§ RECORDS FOR THE TASK
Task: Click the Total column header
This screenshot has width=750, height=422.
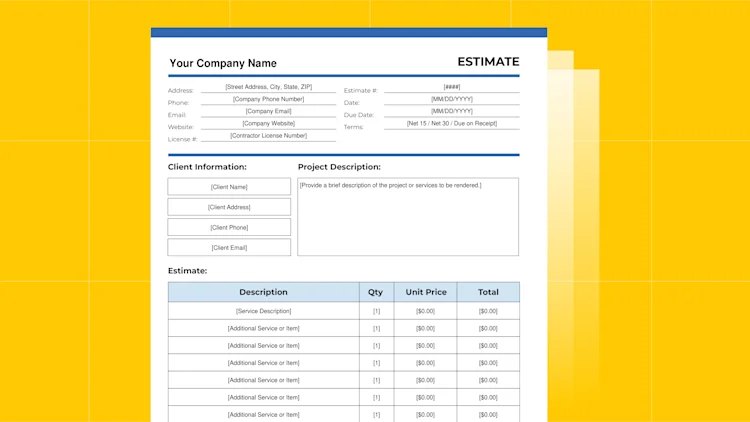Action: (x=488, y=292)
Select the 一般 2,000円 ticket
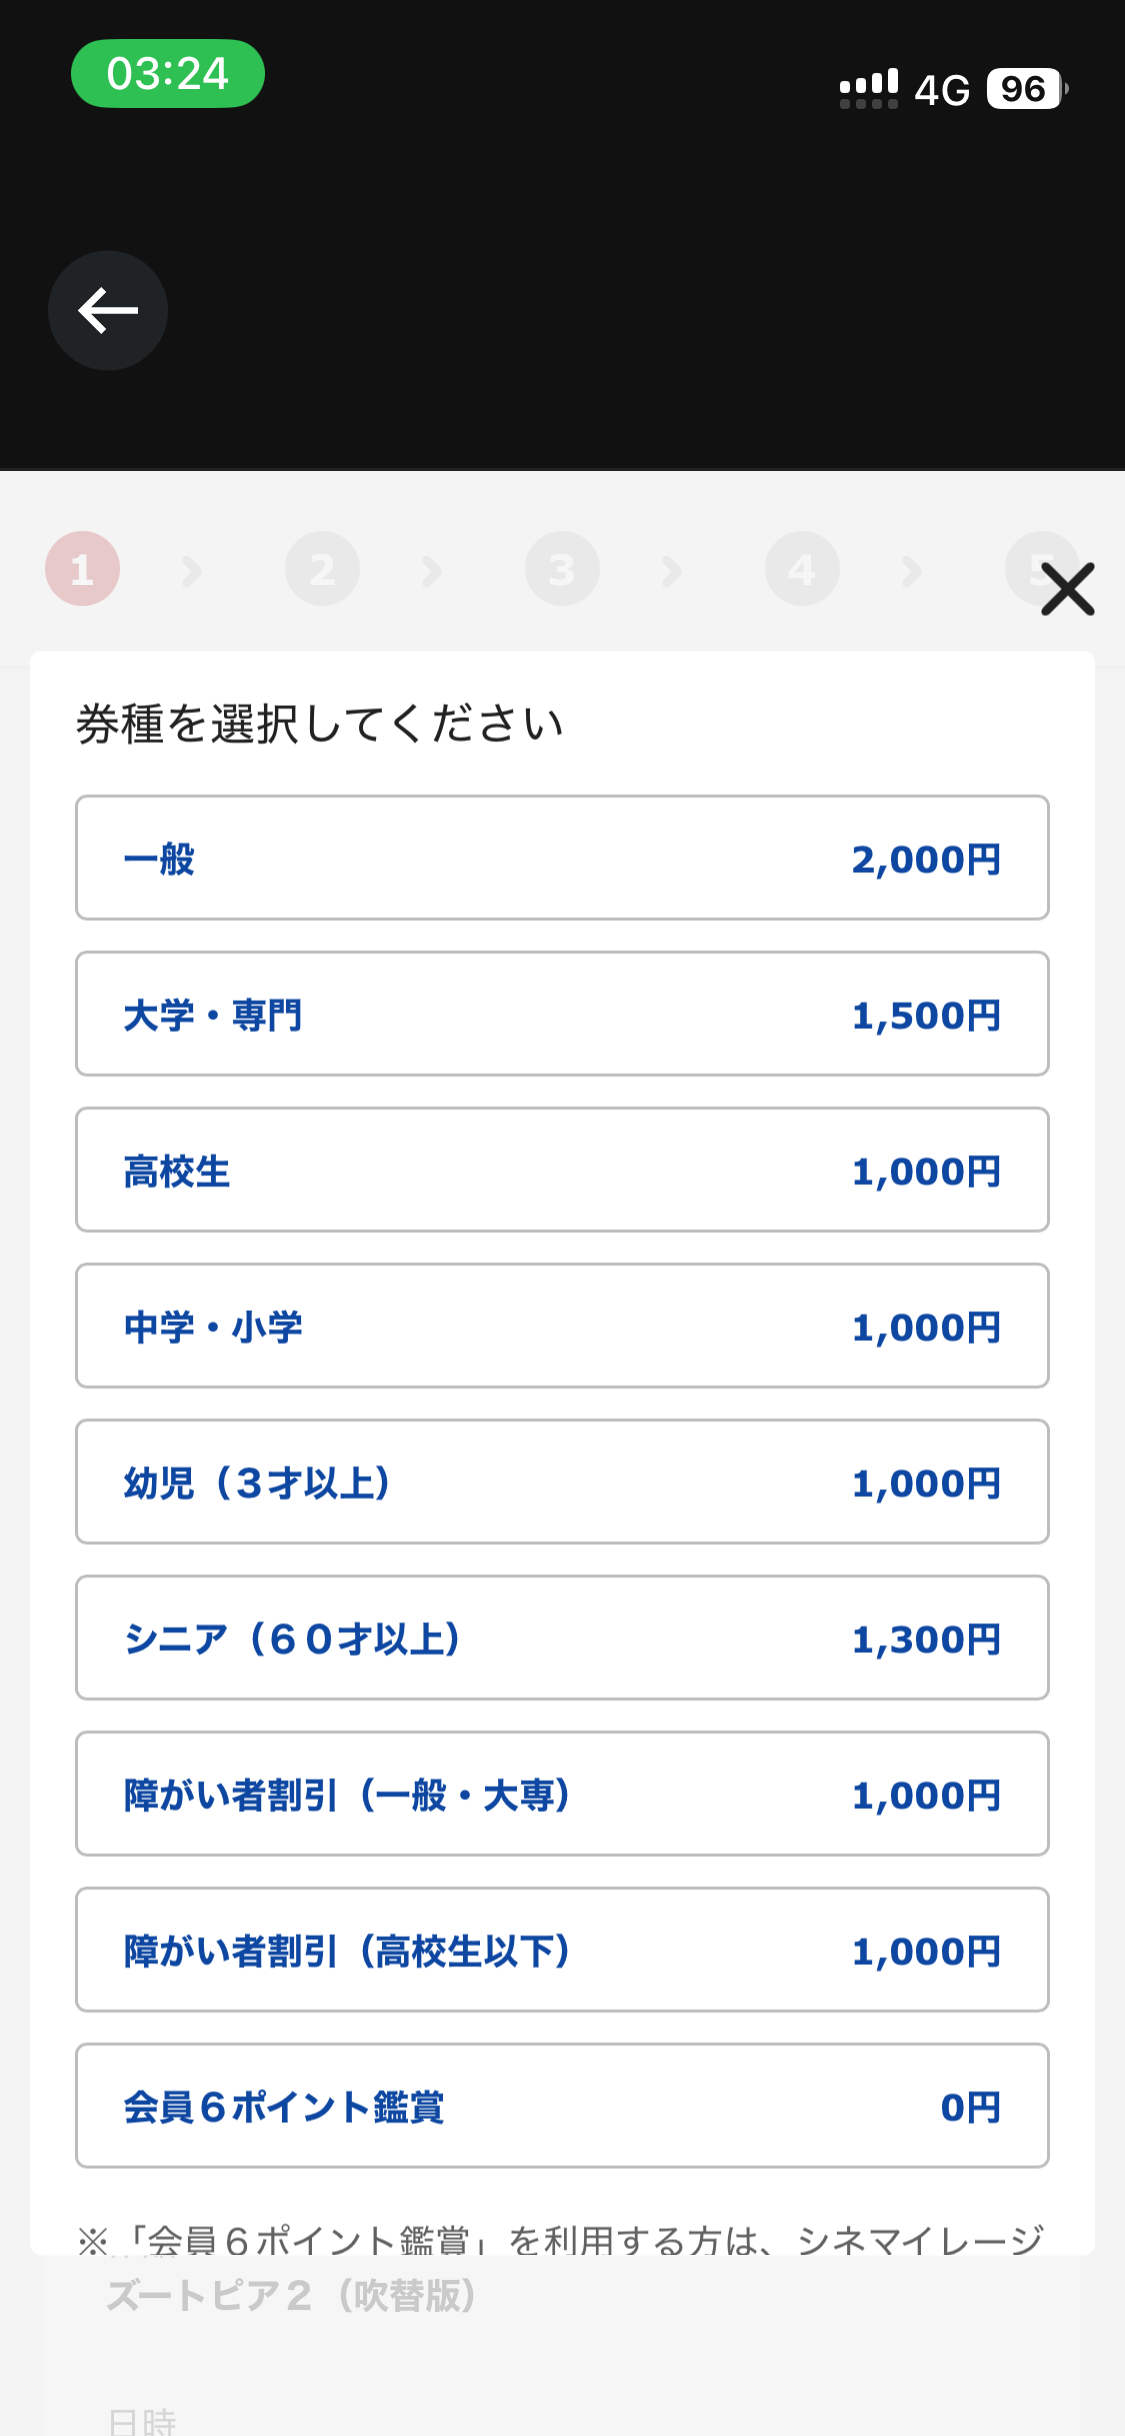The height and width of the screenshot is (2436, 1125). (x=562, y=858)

§ WHAT YOU WILL DO
Pictures stay out of this copy. Retype exactly the lines from the one with "This screenshot has width=750, height=422." through the last line of the data, both ends included, and nothing more.

§ EXPECTED ANSWER
This screenshot has width=750, height=422.
Action: (x=488, y=292)
Select the 一般 2,000円 ticket
The height and width of the screenshot is (2436, 1125). (x=562, y=858)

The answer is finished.